[What you need to do]:
Reproduce each of the following rows verbatim.

-- START Source material --

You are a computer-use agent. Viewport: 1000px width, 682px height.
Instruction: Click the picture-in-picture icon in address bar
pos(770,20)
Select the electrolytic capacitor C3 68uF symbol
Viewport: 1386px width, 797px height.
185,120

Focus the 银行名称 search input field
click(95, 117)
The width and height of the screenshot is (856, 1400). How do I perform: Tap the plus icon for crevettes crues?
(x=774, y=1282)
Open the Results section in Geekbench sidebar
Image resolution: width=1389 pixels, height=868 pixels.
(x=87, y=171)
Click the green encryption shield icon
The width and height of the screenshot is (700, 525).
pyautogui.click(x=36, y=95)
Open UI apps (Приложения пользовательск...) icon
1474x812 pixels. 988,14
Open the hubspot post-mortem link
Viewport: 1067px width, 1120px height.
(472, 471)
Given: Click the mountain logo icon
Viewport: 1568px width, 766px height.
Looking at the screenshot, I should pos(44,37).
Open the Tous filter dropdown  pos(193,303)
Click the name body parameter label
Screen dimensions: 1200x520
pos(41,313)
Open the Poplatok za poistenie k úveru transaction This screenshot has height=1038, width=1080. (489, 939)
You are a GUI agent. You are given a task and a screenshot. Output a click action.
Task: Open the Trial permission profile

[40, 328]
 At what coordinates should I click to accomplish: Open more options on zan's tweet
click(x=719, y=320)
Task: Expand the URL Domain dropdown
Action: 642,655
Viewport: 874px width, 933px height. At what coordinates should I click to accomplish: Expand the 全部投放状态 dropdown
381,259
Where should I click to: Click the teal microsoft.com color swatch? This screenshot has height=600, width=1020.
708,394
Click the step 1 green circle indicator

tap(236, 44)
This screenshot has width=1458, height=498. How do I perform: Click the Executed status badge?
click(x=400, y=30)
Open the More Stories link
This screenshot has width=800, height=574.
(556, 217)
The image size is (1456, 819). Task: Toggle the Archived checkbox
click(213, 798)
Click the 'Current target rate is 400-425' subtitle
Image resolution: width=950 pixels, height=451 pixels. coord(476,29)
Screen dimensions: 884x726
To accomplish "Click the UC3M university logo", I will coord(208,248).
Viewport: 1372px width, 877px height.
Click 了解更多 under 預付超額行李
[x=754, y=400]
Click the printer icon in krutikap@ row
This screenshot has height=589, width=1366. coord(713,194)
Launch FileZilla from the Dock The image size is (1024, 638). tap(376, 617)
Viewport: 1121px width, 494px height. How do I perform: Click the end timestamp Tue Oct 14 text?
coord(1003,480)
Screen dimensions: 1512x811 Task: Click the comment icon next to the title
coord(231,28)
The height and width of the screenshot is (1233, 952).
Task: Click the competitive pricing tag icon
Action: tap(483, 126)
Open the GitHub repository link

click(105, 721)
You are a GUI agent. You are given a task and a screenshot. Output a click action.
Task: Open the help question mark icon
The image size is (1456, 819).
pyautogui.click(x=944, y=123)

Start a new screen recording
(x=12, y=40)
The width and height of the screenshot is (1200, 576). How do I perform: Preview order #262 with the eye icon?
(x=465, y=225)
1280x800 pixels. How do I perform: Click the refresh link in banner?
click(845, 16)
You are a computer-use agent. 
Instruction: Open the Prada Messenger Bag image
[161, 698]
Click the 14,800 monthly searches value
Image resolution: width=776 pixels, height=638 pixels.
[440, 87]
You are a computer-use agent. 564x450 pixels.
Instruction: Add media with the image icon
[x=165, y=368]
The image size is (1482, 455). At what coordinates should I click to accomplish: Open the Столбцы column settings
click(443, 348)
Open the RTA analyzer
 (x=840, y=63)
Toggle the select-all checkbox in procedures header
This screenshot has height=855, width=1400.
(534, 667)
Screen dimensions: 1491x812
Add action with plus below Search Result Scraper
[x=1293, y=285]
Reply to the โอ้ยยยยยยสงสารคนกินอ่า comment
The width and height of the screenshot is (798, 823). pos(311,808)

-- END Source material --

[Response]:
You are a computer-use agent. Viewport: 1000px width, 682px height.
Instruction: Click the picture-in-picture icon in address bar
pos(770,20)
Select the electrolytic capacitor C3 68uF symbol
Viewport: 1386px width, 797px height.
185,120

Focus the 银行名称 search input field
click(95, 117)
The width and height of the screenshot is (856, 1400). How do I perform: Tap the plus icon for crevettes crues?
(x=774, y=1282)
Open the Results section in Geekbench sidebar
Image resolution: width=1389 pixels, height=868 pixels.
(x=87, y=171)
Click the green encryption shield icon
The width and height of the screenshot is (700, 525).
pyautogui.click(x=36, y=95)
Open UI apps (Приложения пользовательск...) icon
1474x812 pixels. 988,14
Open the hubspot post-mortem link
Viewport: 1067px width, 1120px height.
(472, 471)
Given: Click the mountain logo icon
Viewport: 1568px width, 766px height.
Looking at the screenshot, I should pos(44,37).
Open the Tous filter dropdown  pos(193,303)
Click the name body parameter label
Screen dimensions: 1200x520
pos(41,313)
Open the Poplatok za poistenie k úveru transaction This screenshot has height=1038, width=1080. (489, 939)
You are a GUI agent. You are given a task and a screenshot. Output a click action.
Task: Open the Trial permission profile

[40, 328]
 At what coordinates should I click to accomplish: Open more options on zan's tweet
click(x=719, y=320)
Task: Expand the URL Domain dropdown
Action: 642,655
Viewport: 874px width, 933px height. At what coordinates should I click to accomplish: Expand the 全部投放状态 dropdown
381,259
Where should I click to: Click the teal microsoft.com color swatch? This screenshot has height=600, width=1020.
708,394
Click the step 1 green circle indicator

tap(236, 44)
This screenshot has width=1458, height=498. How do I perform: Click the Executed status badge?
click(x=400, y=30)
Open the More Stories link
This screenshot has width=800, height=574.
(556, 217)
The image size is (1456, 819). Task: Toggle the Archived checkbox
click(213, 798)
Click the 'Current target rate is 400-425' subtitle
Image resolution: width=950 pixels, height=451 pixels. coord(476,29)
Screen dimensions: 884x726
To accomplish "Click the UC3M university logo", I will coord(208,248).
Viewport: 1372px width, 877px height.
Click 了解更多 under 預付超額行李
[x=754, y=400]
Click the printer icon in krutikap@ row
This screenshot has height=589, width=1366. coord(713,194)
Launch FileZilla from the Dock The image size is (1024, 638). tap(376, 617)
Viewport: 1121px width, 494px height. How do I perform: Click the end timestamp Tue Oct 14 text?
coord(1003,480)
Screen dimensions: 1512x811 Task: Click the comment icon next to the title
coord(231,28)
The height and width of the screenshot is (1233, 952).
Task: Click the competitive pricing tag icon
Action: tap(483, 126)
Open the GitHub repository link

click(105, 721)
You are a GUI agent. You are given a task and a screenshot. Output a click action.
Task: Open the help question mark icon
The image size is (1456, 819).
pyautogui.click(x=944, y=123)

Start a new screen recording
(x=12, y=40)
The width and height of the screenshot is (1200, 576). How do I perform: Preview order #262 with the eye icon?
(x=465, y=225)
1280x800 pixels. How do I perform: Click the refresh link in banner?
click(845, 16)
You are a computer-use agent. 
Instruction: Open the Prada Messenger Bag image
[161, 698]
Click the 14,800 monthly searches value
Image resolution: width=776 pixels, height=638 pixels.
[440, 87]
You are a computer-use agent. 564x450 pixels.
Instruction: Add media with the image icon
[x=165, y=368]
The image size is (1482, 455). At what coordinates should I click to accomplish: Open the Столбцы column settings
click(443, 348)
Open the RTA analyzer
 (x=840, y=63)
Toggle the select-all checkbox in procedures header
This screenshot has height=855, width=1400.
(534, 667)
Screen dimensions: 1491x812
Add action with plus below Search Result Scraper
[x=1293, y=285]
Reply to the โอ้ยยยยยยสงสารคนกินอ่า comment
The width and height of the screenshot is (798, 823). pos(311,808)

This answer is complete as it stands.